Alışmamış götte don durmaz


Bugün Facebook’a birkaç fotoğraf ekledim. Fotoğraflardan birisi de, ışık vs sebeplerle mecburen Ender Bey’in masasında çektirdiğim fotoğraftı. “Beğen”ilerin ve yorumların hepsi bu fotoğrafa, hatta doğrudan o masa ve odaya geldi. Ahan da bu anı da, bu vesileyle akla geldi.

İdol’ümüz İbo ne demişti? Urfa’da Oxford vardı da biz mi okumadık?
Bizim zamanımızda da “apaçilik” yoktu. Biz de o sebeple apaçi olamadık hiç. Normal ameleydik.

Birtakım sınıf arkadaşımızla, aynı sınıfta olmadığımız düşüncesiyle tanışmamış, bir gün tanışabileceğimizi de düşünmemiştik hiç. Bu “tiki” arkadaşlarımızın isimlerini bilmezdik. Ama sayıca çok olduklarından, “tiki” demek her bir tekini anlatmaya yetmiyordu. Manda, metro, kısmetim, top model, geldim, merdiveni ikişer ikişer çıkarken götü kötü görünen, a.q, Volkan’ın yanında gezen kız, rovetna gibi isimlerle anıyorduk birçoğunu.  Onlar dışında, erkanınki, okanınki, Erkan’ın kolejin orda konuştuğu vs gibi, isimlendirilememişler de vardı.
5. sınıfa geçince az önce bahsi geçen arkadaşlarla hasbelkader tanıştım.
“Olum o kızların senle ne işi olur” diyen arkadaşlar da tek tek tanışıyorlardı benim vesilemle, bu arkadaş(!)larla.
Kendi içimizdeki en samimi konuşmalar ise şu şekilde biterdi fakat: “Olum iyi ki arabamız yok. Yoksa ne kılıf bulacaktık bu erkek yurdu kıvamındaki ortamımıza!”
Neyse, uzatmayalım…
Efendime söyleyeyim, bir gün, yeni arkadaşlarımızla ders çalışıyoruz. Her derse son gün çalışan ben, cumartesi gününden nasıl olmuş da başlamıştım çalışmaya bilmiyorum(!) ama günlerden cumartesiydi. Ve o akşam da, her cumartesi olduğu gibi çok önemli bir işim vardı. Ben gidiyorum arkadaşlar, dedim.

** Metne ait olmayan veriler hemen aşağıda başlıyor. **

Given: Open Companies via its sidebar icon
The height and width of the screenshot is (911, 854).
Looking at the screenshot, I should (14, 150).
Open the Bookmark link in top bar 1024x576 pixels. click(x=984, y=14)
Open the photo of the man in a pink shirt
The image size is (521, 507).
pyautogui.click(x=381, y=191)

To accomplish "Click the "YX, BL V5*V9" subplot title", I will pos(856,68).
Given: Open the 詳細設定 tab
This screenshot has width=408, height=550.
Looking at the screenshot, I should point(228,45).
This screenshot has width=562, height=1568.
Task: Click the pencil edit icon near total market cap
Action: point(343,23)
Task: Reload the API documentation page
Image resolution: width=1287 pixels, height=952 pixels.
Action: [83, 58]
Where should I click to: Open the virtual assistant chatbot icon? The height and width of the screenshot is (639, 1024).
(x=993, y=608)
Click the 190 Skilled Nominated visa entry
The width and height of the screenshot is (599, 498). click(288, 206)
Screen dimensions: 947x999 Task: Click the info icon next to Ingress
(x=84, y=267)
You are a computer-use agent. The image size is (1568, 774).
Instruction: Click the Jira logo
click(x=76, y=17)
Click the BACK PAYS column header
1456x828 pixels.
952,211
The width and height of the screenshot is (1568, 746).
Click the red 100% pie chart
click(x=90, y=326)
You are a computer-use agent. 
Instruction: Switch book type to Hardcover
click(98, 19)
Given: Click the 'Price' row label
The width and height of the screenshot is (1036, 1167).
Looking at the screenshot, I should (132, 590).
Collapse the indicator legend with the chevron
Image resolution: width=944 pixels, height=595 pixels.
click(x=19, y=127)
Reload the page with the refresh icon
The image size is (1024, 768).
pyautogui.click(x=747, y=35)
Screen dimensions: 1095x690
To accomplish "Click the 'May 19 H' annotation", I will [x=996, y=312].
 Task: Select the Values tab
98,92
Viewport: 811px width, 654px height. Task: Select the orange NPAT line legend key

Ya nereye gidiyorsun, az kaldı bitsin de öyle gidersin vs sözlerinin ardından, Sayısal Loto oynamak zorunda olduğumu, kitabın geriye kalan kısmından soru çıkma ihtimaliyle sayısalı tutturma ihtimalimin aynı olduğunu belirttim.  Siz çalışın, yarın kapınıza mercedesle gelirsem pişman olmayın ama… Keşke biz de HUMK çalışacağımıza sayısal oynasaydık demeyin diye de uyardım onları.
Tesadüf bu ya, ertesi sabah, ölen babasının mercedesini kullanan, bizim Almancı Cihan bize gelmişti. Bizim yeni arkadaşlar ertesi sabah beni kapılarında mercedesle görünce baya bir şaşırmışlardı. Hatta, sayısalın çıkmadığına zor ikna ettim onları, dün sayısal çıksa bile ertesi sabah nasıl araba alabileyim diye…
Gel zaman git zaman, ya bu arkadaşlar halkın arasına karışmış, ya ben tikilere karışmıştım… ama neticede benim arkadaş çevrem değişmişti.

Beni bir doğum günü partisine davet etmişlerdi. Doğum günü partisi Köşem Türkü Bar’da yapılmayacağı için doğum gününün yapılacağı mekanı bilmiyordum. Keza, parti Sakarya Caddesindeki bir başka mekanda da yapılıyor olmadığından, partinin olduğu muhiti de hiç bilmiyordum.
Aradım Cihan’ı, “olum bana araba lazım” dedim…  Cihan da, canın sağ olsun ama benim arabayı arkadaşla değiştik bir haftalığına, dedi. Ben seni nereye istiyorsan bırakayım diye de ekledi.
Ben son model, siyah camlı falan, silah gibi bir BMW ile gittim partiye. Parti çıkışında Cihan bekleyecekti arabanın sağ koltuğunda, ben de arabaya binip gidecektim…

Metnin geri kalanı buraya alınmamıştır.